United States carriers have expressed their desire for the UK to hasten negotiations regarding aviation regulations so that passenger and cargo flights to Heathrow, Stansted and other airports will continue to operate smoothly post-Brexit.

Airlines for America (A4A), an aviation body whose members include United, American Airlines and FedEx, says the multibillion pound traffic in both directions will be compromised unless politicians focus on the impact Brexit will have on the aviation industry.

“The negotiations are moving slowly, we are very concerned about the timing,” said A4A’s Chief Executive, Nick Calio, who was in London to present the case in meetings with aviation minister Martin Callanan and other MPs.

Calio warned that even a day’s interruption could be disastrous, with 140 passenger flights and 43 cargo flights a day between the US and Britain.

Exports usually flown into the UK from the US on a daily basis include car parts, farm machinery, food and iPhones under the Open Skies agreement, which permits EU and US airlines flying into the European Union to operate in each other’s countries.

Heathrow slots are “gold” gateways to the rest of Europe and Stansted is a major “airbridge” for cargo – even for FedEx, whose main distribution center is in Paris.

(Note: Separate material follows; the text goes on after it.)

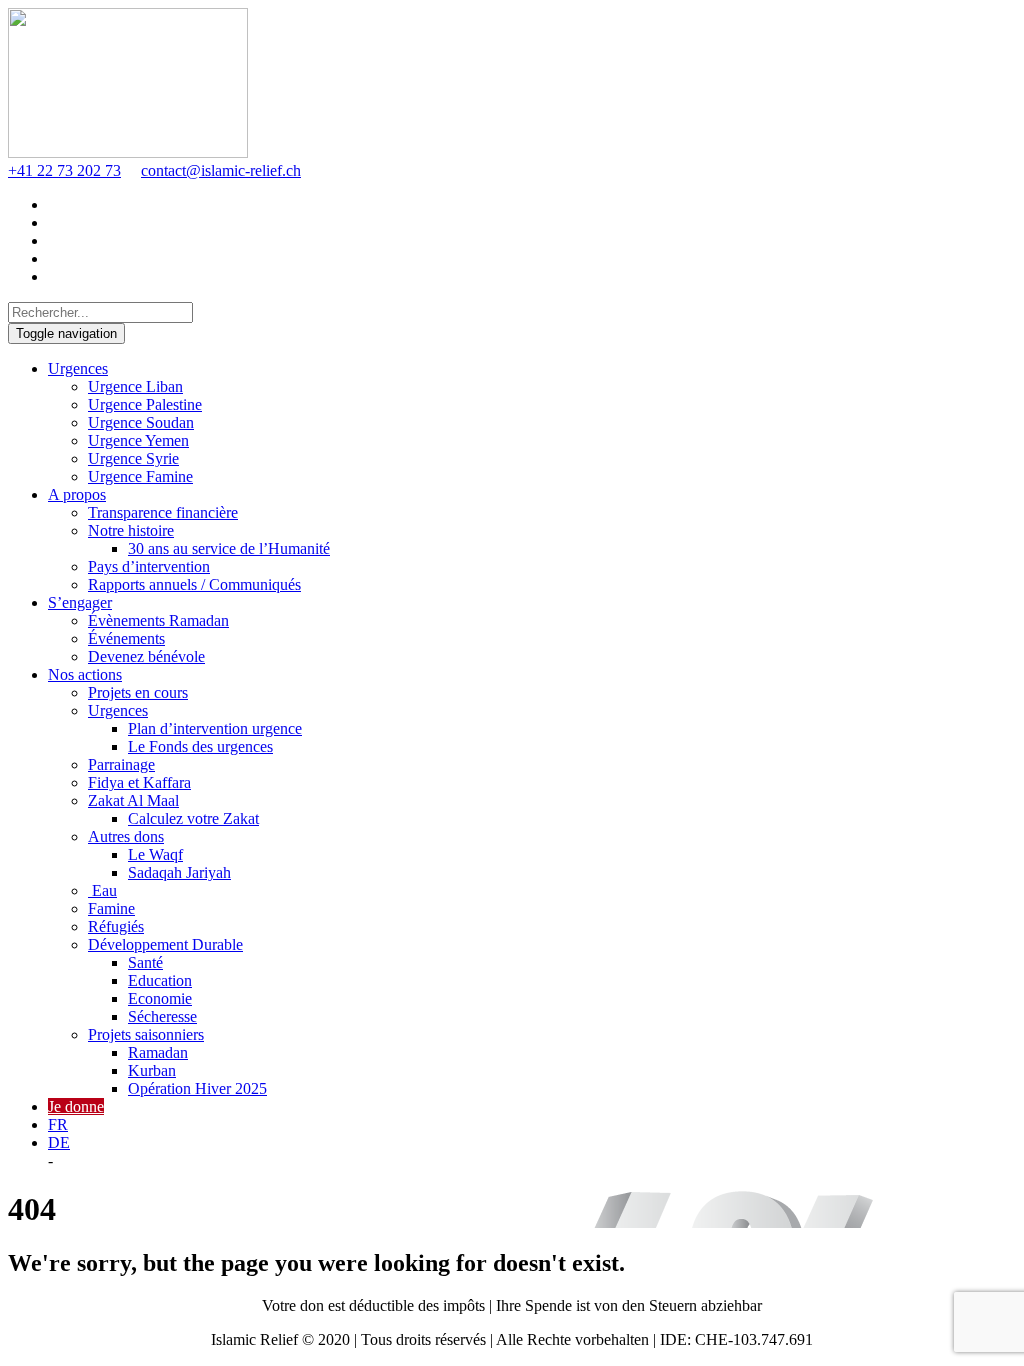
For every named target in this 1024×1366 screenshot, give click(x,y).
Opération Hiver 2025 (197, 1088)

The aviation sector’s concern is that unlike other businesses, which can lean on World Trade Organization agreements, a cliff-edge Brexit scenario would mean flights grounded as there are no historic rules to fall back on.

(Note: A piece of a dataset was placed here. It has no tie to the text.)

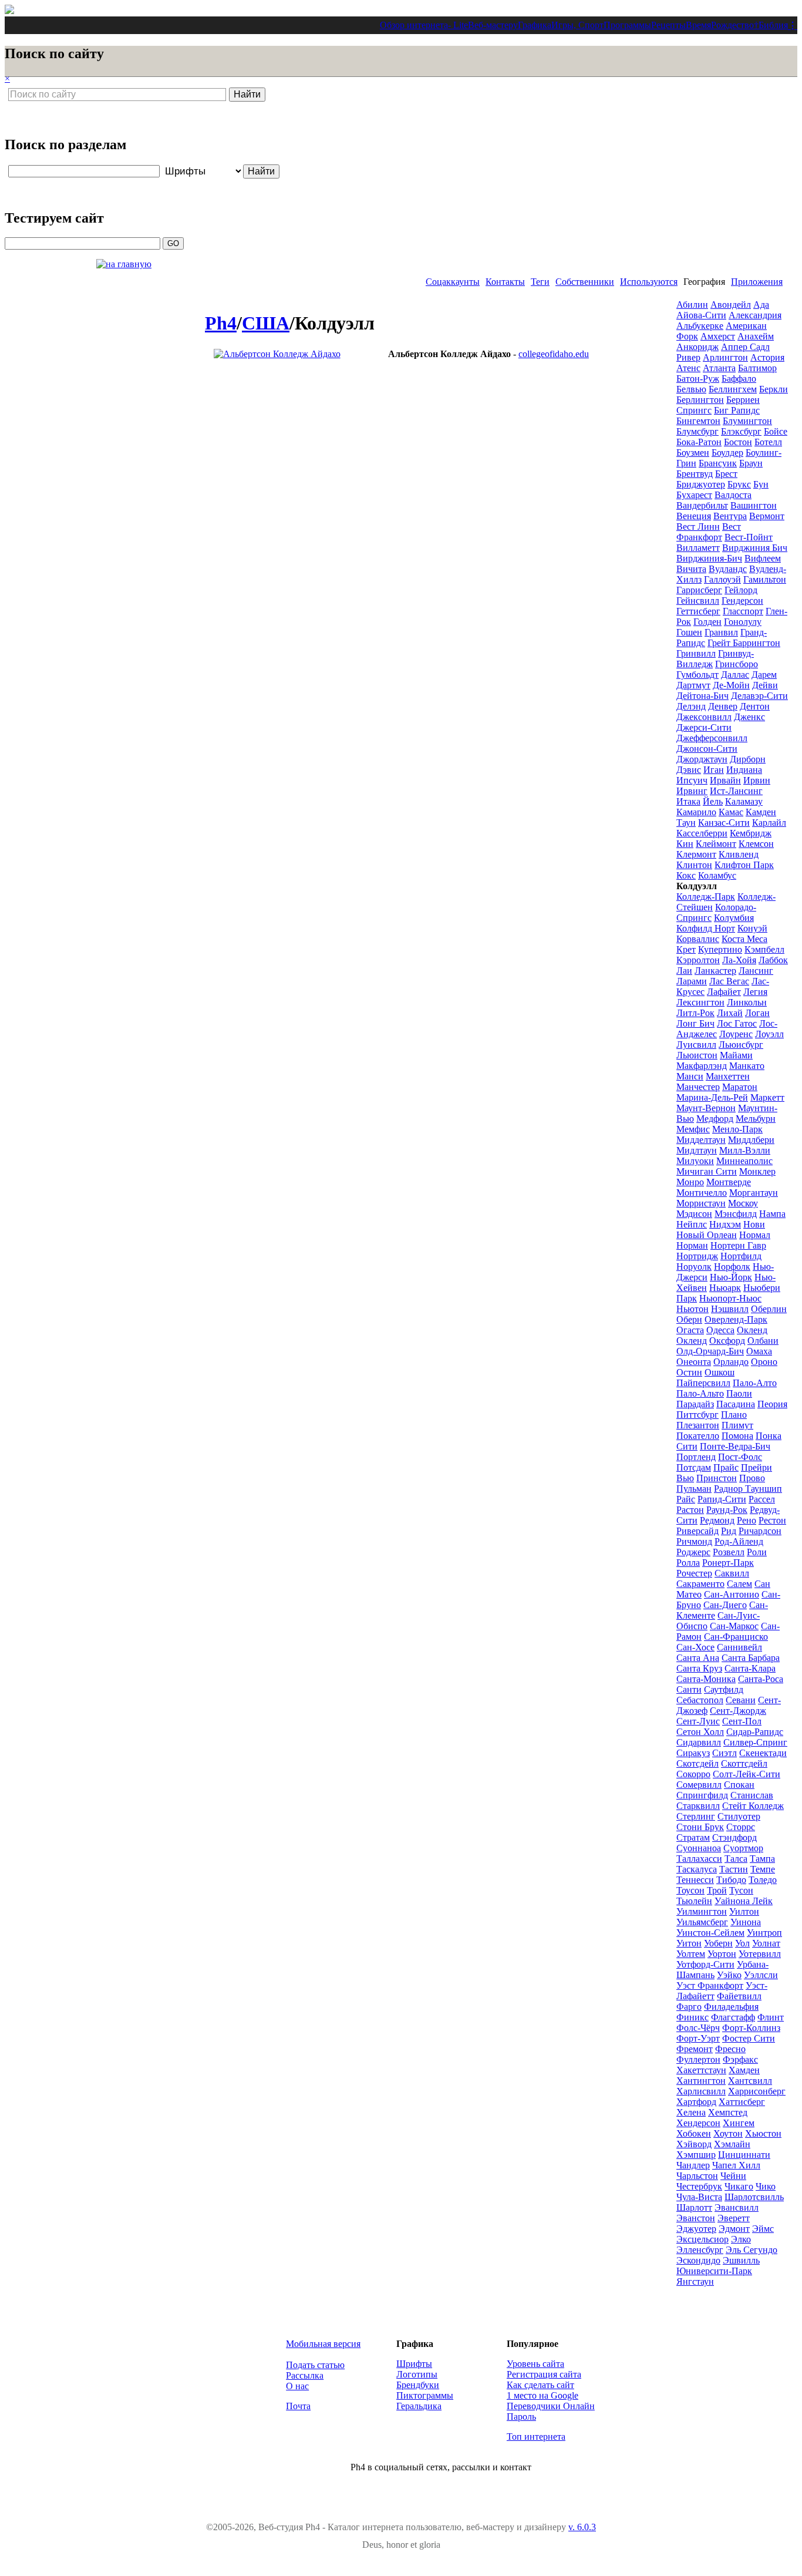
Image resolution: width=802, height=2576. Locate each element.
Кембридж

“We obviously view it with a sense of urgency given the amount of commerce that goes back and forth between every party involved here,” Calio said.

“We are trying to imbue a sense of urgency and educate policymakers on both sides of the UK and EU that this needs to be dealt with and can’t be subject to what would be a series of political decisions.”

He said he had projected that more headway would have been made both in the UK and in the EU to avert economic damage across Europe if flights were inadvertently grounded in the absence of a deal.

Although he is hopeful a deal could be finaliized in time, Calio is sufficiently perturbed that officials in both the UK and the EU do not understand the risks involved.

“We are very concerned that there won’t be an agreement in time,” Calio explained. “It’s apparent in our discussions that Europe wants to extract a price and some of things that are being discussed on the European side would [mean that we could] not continue flights as US citizens, UK citizens and frankly EU citizens know them today.”

His comments echo those of others in the business, including Ryanair, that the UK needed a replacement Open Skies deal by March or summer 2018 to allow airlines to contract their airport slots for 2019 around Europe and beyond.

Calio said some airlines would continue operations if there was no deal but they would be looking at provisional liabilities if customers were left in the lurch in March 2019.

Calio said the current furor over Ryanair’s flight cancellations was an illustration of what can happen when things go wrong. He said US carriers had the hard way what it was like to leave decisions in politicians’ hands when air traffic control was endangered with closure in the US in 2013 because the national budget was not agreed in a “sequestration” debacle.

“They shut the government down, they laid off the air traffic controllers and the outcry from people who couldn’t get on an airplane was so intense that they fixed it in three days. They should have done it weeks and months ahead of time, which is what we have been saying [about Brexit].”